SELECTED EXCERPT:

---*---

[Haskell-cafe] Fusion & Laziness

Tue Sep 17 02:44:27 UTC 2019

Hi all,

I'd like to have a better understanding of fusion and (maybe?) laziness.

Let's say I have an (exported) type "data EndResult = ... !(Vector
Thing) ..." and an intermediate, unexported type "data
IntermediateResult = ... !(Vector Thing) ...". (I suppose it doesn't
need to be Vector, it could be Set, or some other data structure that
(I imagine) is relatively expensive to map over, unlike, say [].)

[To start off, I want to state my, possibly incorrect, understanding
of fusion and how it does not (in my expectation) apply to Vector,
Set, et cetera. A List can essentially disappear as it's replaced by a
loop but a Vector would not: the executing code would create and
garbage collect multiple intermediate Vectors before finally returning
the end result.]

Assume that I need my algorithm to go from initial input to
IntermediateResult to subsequent IntermediateResult (a few times) to
EndResult. In my case, each subsequent IntermediateResult is a bit
smaller than the previous one but that's probably irrelevant.

Should I prefer IntermediateResult to be lazy? Should I use [] instead
of Vector in the IntermediateResult? What about the functions that
actually operate on IntermediateResult, should I prefer to use [] or
Vector there? I'm currently able to use Data.Vector.concatMap in some
places, is that just as optimized?

I realize that the correct answer more than likely is "don't worry
about it". And that I'm being very vague. :-) I'm not looking for
anything definitive, I'm just hoping to improve my understanding and
intuition.

What should I consider when thinking about these types of things? If I
don't want to create two separate implementations and profile them,
are there "obvious" signs one way or another?

Cheers,
Hilco

---*---

SET TASK 1: In the Haskell-cafe post on fusion and laziness, why does the writer expect fusion to benefit a List but not a Vector? Answer in one to three sentences.

---*---

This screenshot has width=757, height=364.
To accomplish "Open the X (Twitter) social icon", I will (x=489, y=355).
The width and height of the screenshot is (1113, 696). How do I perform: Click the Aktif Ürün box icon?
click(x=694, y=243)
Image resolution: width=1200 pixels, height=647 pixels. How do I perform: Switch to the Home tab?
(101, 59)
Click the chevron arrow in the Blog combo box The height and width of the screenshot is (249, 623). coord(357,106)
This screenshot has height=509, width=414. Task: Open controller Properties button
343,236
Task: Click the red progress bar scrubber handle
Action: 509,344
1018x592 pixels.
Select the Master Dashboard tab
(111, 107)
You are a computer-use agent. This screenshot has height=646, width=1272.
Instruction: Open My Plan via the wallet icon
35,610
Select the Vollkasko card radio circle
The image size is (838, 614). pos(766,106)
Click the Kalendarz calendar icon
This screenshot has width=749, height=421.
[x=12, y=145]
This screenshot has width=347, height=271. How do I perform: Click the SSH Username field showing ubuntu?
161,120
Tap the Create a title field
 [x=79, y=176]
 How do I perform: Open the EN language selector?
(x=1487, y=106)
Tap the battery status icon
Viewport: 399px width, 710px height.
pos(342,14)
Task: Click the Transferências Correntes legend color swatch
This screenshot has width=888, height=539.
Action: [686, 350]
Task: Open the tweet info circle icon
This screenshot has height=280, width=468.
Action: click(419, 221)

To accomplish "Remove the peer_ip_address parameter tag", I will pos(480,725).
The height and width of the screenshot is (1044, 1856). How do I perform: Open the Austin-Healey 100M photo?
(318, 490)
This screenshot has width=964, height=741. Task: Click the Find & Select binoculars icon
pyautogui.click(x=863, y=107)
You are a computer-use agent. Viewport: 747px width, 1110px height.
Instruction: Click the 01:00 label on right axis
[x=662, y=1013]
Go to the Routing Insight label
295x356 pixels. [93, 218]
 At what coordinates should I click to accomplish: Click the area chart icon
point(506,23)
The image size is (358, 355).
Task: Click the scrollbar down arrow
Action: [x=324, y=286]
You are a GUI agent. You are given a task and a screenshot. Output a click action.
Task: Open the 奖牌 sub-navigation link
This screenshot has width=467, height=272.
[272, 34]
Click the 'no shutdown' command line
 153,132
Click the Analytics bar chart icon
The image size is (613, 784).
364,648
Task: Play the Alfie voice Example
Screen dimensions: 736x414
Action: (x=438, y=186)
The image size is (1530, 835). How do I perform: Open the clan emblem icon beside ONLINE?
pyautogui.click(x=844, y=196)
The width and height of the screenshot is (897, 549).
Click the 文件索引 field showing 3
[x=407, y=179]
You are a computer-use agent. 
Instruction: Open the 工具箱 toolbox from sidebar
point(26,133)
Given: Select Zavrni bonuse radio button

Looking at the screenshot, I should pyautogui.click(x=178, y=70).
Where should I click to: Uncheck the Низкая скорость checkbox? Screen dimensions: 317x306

---*---

SET TASK 2: List every line in the records that contains the word "radio".

WORKED SOLUTION 1: The writer understands that a List can essentially disappear under fusion because it gets replaced by a loop. A Vector would not disappear: the executing code would create and then garbage collect several intermediate Vectors before finally returning the end result.

WORKED SOLUTION 2:
Select the Vollkasko card radio circle
Given: Select Zavrni bonuse radio button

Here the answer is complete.